The Breitbart folks quote from a review of a book critical of Bell which includes a gloss on the Space Traders story. Here’s the relevant portion:

“Jews condemn the trade as genocidal and organize the Anne Frank Committee to try to stop it. Empathy from another group that has suffered oppression? Not according to Bell. Instead, Jews worry that ‘in the absence of blacks, Jews could become the scapegoats.’ … The story is … a poke in the eye of American Jews, particularly those who risked life and limb by actively participating in the civil rights protests of the 1960’s. Bell clearly implies that this was done out of tawdry self-interest. Perhaps most galling is Bell’s insensitivity in making the symbol of Jewish hypocrisy the little girl who perished in the Holocaust — as close to a saint as Jews have. A Jewish professor who invoked the name of Rosa Parks so derisively would be bitterly condemned — and rightly so.”

This passage is the source of numerous criticisms of Bell, including a viral claim on Twitter that he “publicly mocked Anne Frank.” But it’s grounded in a fundamental misreading of Bell’s story.

In Space Traders, American Jews are among the leading opponents to the plan to trade away the country’s black population. Bell quotes a fictional rabbi as saying that people of faith

“Simply cannot stand by and allow America’s version of the Final Solution to its race problem to be carried out without our strong protest and committed opposition. Already … a secret Anne Frank Committee has formed, and its hundreds of members have begun to locate hiding places in out of the way sites across this great country. Blacks by the thousands can be hidden for years if necessary until the nation returns to its senses. We vow this action because we recognize the fateful parallel between the plight of the blacks in this country and the situation of the Jews in Nazi Germany. Holocaust scholars agree that the Final Solution in Germany would not have been possible without the pervasive presence and the uninterrupted tradition of anti-Semitism in Germany. We must not let the space Traders be the final solution for blacks in America.”

Bell never suggests that this speech is dishonest or maliciously motivated. He portrays American Jews as flocking to the rabbi’s call, and as suffering legal persecution, economic retaliation, and antisemitic abuse as a result.

But what of Kosinski’s quote, which he says demonstrates that Bell “derisively” regards all of the above as “hypocrisy” and craven self-interest? Well, you can read the relevant passage for yourself:

“A concern of many Jews not contained in their official condemnations of the Trade offer was that, in the absence of blacks, Jews could become the scapegoats for a system so reliant on an identifiable group on whose heads less-well-off whites can discharge their hate and frustrations for societal disabilities about which they are unwilling to confront their leaders. Given the German experience, few Jews argued that ‘it couldn’t happen here.'”
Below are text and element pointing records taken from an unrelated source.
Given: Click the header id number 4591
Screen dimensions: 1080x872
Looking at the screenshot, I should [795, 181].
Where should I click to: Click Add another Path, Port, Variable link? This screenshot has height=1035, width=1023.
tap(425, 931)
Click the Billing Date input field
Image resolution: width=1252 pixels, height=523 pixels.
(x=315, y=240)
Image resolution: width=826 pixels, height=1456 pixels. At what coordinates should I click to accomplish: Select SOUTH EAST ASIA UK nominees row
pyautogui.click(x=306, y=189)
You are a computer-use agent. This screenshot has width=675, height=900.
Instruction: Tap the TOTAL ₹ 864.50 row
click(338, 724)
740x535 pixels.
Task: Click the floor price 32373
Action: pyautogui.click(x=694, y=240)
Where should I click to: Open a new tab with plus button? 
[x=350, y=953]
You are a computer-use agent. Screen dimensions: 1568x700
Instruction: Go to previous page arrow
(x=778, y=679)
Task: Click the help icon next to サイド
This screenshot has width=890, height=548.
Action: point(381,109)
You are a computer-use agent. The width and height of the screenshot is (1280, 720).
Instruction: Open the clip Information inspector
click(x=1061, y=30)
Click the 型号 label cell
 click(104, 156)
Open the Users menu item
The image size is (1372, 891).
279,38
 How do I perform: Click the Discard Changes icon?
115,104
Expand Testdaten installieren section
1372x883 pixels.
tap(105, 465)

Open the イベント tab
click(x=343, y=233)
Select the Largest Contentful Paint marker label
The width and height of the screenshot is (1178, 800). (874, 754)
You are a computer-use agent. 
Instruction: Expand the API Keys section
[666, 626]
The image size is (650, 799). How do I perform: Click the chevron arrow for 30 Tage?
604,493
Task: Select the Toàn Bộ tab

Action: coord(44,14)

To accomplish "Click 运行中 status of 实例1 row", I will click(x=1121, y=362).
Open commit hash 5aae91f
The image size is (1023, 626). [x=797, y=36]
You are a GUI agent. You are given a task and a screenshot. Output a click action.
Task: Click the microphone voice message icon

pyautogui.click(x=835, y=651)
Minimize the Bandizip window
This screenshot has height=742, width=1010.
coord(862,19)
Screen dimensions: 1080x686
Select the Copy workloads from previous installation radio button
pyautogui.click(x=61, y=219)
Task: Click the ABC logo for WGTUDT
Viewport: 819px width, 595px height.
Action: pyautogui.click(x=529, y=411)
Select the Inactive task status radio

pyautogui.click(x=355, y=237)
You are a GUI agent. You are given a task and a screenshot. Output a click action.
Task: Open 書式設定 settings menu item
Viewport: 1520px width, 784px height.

Bell doesn’t describe Jewish concern for blacks as a sham, nor does he characterize their concern about antisemitism as “tawdry self-interest.” He depicts Jewish opponents of the trade as motivated both by sincere empathy for blacks and by legitimate worries about antisemitism.

Derrick Bell was a pessimist. He believed that those who thought the country’s racial woes were in its past were dangerously deluded, and Space Traders was an expression of that perspective. A fair reading of the text makes it absolutely clear that he saw American Jews, like American blacks, as victims of the country’s white supremacist ideology, and that he viewed their fear of becoming targets of bigotry as entirely reasonable. The story is a slavery allegory, but it is a Holocaust allegory as well.

There’s nothing antisemitic in the piece. Nothing at all.

Update | Lots of folks seem to be under the mistaken impression that Bell himself called Anne Frank “the symbol of Jewish hypocrisy.” As the quotes above make clear, Bell never used that phrase in any context. The term comes from Alex Kosinski’s review, in which it appears as Kozinski’s gloss on Bell’s writing.

Second Update | Now it’s being argued in multiple places that Bell wrote that “Jews would sell blacks as slaves.” This is, of course, pretty much the opposite of Bell’s position, even in the most uncharitable reading of his work.